After Cya gets ready for a date and Almost Out the Door for a Date and Trying Again and Blind Date.

“You look good.”

It was no surprise he was handsome, of course; for one, he was from Addergoole, where handsome was the norm, and for another, she’d picked him to be her Kept, which almost always meant that they fit within her two very specific types.

It wasn’t what she meant, in this case.

He smirked back at her and pretended to misunderstand. “Good genes.” He brushed away her response before she could say it. “I’ve been doing well. Doing good, too.” He ducked his head and grinned up at her through a sudden fringe of brown-black hair, a trick he’d excelled at thirty years ago and seemed to have been practicing. “Turns out your lessons stick.”

She sipped her water and studied him. “I’m not looking for someone to teach lessons to, right now.”

“If you were,” he teased, his smiled wide, “You’d be at Addergoole and not on a blind date, right?”

“Exactly. You know, there was a time when they tried to threaten me to stop Keeping people.”

“I can imagine. It was probably a little worrying for them, having someone they distrust scooping people up every year.” HIs smile turned a little crooked. “Not that your Kept don’t benefit.”

“Well, that’s the idea…. half the idea,” she admitted. “I like having Kept around, too.”

“I’d noticed.” It was his turn to sip his drink. “You know I liked being around, too? I mean, most of the time.”

“I guessed. I’m not good with – with emotions.” It grated to admit that, but if she’d learned anything with all the work she’d been doing with Leo, it was that. “But you didn’t seem miserable, at least.”

“I knew I wasn’t ready for the world, I just, well, didn’t think what I was ready for was a collar.” He shrugged a little. “It was a good year.

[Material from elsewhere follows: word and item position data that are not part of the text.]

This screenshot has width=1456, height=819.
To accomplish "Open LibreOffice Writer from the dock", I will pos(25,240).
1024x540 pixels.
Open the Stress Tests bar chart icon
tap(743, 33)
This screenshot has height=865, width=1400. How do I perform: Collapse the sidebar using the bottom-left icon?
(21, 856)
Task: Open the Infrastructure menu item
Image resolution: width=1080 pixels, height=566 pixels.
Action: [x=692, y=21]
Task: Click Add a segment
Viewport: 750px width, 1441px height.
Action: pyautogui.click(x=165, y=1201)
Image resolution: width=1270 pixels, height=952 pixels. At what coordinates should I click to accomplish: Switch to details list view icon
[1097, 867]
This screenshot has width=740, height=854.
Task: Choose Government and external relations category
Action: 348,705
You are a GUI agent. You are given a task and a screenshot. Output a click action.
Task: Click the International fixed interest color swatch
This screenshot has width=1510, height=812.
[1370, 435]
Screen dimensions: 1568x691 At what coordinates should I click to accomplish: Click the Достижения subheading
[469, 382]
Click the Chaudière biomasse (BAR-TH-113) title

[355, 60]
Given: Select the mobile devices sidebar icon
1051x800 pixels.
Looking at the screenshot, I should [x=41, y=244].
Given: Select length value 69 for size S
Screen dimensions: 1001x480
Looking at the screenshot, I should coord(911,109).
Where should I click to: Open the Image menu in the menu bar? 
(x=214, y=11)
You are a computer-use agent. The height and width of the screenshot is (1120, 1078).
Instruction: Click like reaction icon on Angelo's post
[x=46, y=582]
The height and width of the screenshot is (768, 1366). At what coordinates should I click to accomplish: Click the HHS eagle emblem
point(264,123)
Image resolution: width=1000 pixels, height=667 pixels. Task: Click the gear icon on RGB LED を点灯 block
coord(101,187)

And, like I said, you rubbed off on me.”

“Doing good, you said.” She eyed him thoughtfully over her cup. “What sort of good?”

“Oh, you know, building walls, mending fences, working as a diplomat-slash-small-town sheriff and judge. Pretty much I tell people that the black cow is Farmer Gonzales’ and the white cow is Farmer Jones’, and they both agree to let me make that decision, and the I do the same thing between Neihart Mt. and the next two city-states that aren’t, well, here. I do a lot of talking.”

“I don’t remember you being all that talkative.”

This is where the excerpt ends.